Natomiast podoba mi się, kiedy dzieci ubrane są w ubrania jak dla dorosłych ale w wersji mini. Tutaj oczywiście też bez przesady, nie może to się odbijać na wygodzie, bo wiadomo przecież, że małe nogi muszą być tak ubrane, żeby można było swobodnie nimi machać i biegać.
Pamiętacie jak pisałam, że do
małych portasków powstanie bluza? Powstawała długo, to fakt, ale czekałam chyba na ten moment, że spojrzę na
bluzę w wersji mąż i już nic nie odciągnie mnie od uszycia wersji synek:
Nie korzystałam z gotowego wykroju, znowu skroiłam według istniejącej bluzy Brunka. Razem ze spodenkami Mały ma teraz świetny dresik, ciepły i bardzo wygodny. Spodenki sprawdzają się super.
Język na wierzchu czyli praca manualna w toku :)

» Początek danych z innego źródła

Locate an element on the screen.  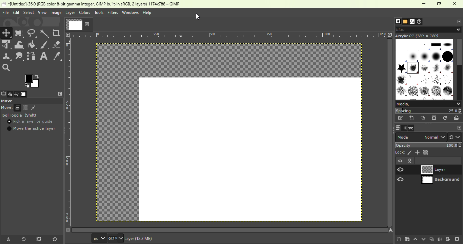
Apply the effect of the layer mask and remove it is located at coordinates (448, 239).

Ale to jeszcze nie koniec.... już pewnie zauważyliście, że jak Oli się coś spodoba to nie ma zmiłuj, szyje na całego :) Dresik Bruna tak mi zawrócił w głowie, że zarwałam noc jedną albo kilka....ale zobaczcie efekty!
Oto mini mini dla chłopczyka i dziewczynki, takie miniaturki moich bluz pokazywanych dotychczas na blogu plus spodenki urozmaicone kieszonkami i falbankami:
Wszystkie dresiki są w rozmiarze 86, czyli tak ja na mojego synka (1,5 roku-2 lata). Ja nie mam tak malutkiej córeczki, synek też już obszyty, więc jeśli ktoś z Was byłby zainteresowany mini bluzami/spodenkami/kompletami to chętnie wypuszczę je w świat :) Mogę oczywiście też uszyć w innym rozmiarze, z drobnym zastrzeżeniem, że bordowej pikówki mam już bardzo mało (może na jedną chłopięcą bluzę starczy) ale za to mam baaaardzo dużo tej pikówki w granacie :)))
Zapraszam do kontaktu mailowego!
aaaaa, mam jeszcze zdjęcie małej bluzy uszytej dla ślicznej małej damy z pikowanymi raglanowymi rękawkami:
Jakość zdjęcia pozostawia do życzenia, ale mam nadzieję, że mi to wybaczycie :)
Nie pamiętam, żebym kiedykolwiek wrzuciła tyle zdjęć w jednym poście, ale musiałam Wam pokazać wszystkie małe słodziaki!
Pozdrawiam! Trzymajcie się cieplutko, bo mróz w końcu złapał! Miłego tygodnia!